Supplied records
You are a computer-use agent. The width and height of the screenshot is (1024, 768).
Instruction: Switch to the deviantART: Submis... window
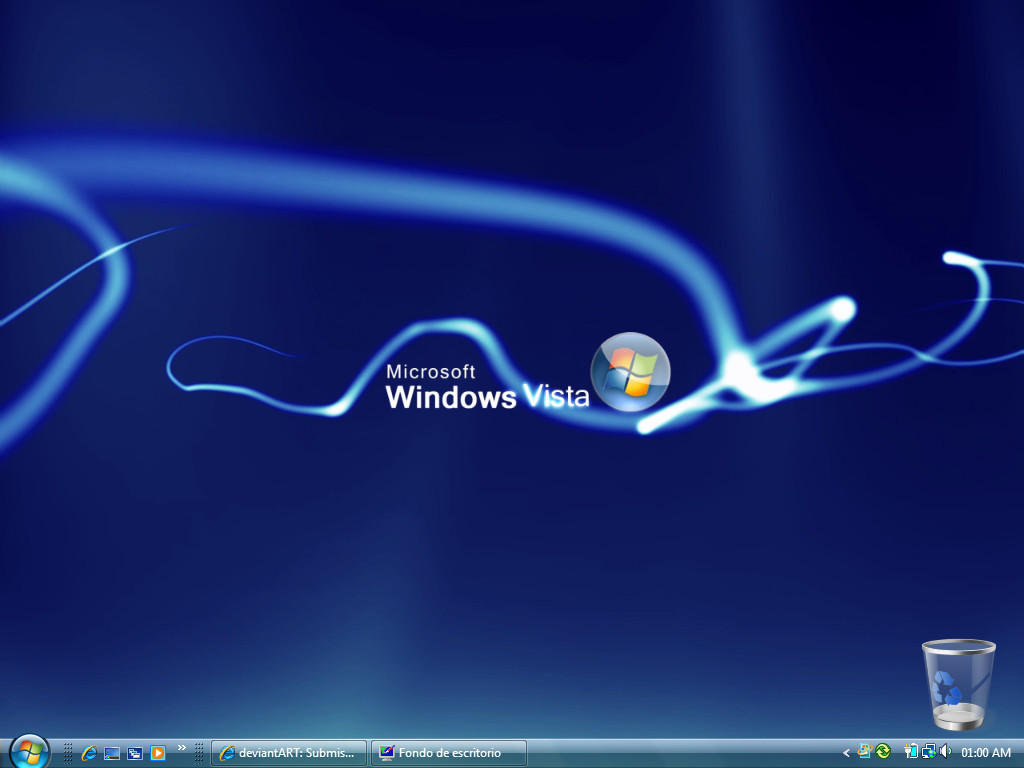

...

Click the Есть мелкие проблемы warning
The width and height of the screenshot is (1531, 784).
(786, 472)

The problem
Repeat, exactly as they stand above, the lines from the line with "You are a computer-use" to the line with "Instruction: Switch to", both lines included.

Result
You are a computer-use agent. The width and height of the screenshot is (1024, 768).
Instruction: Switch to the deviantART: Submis... window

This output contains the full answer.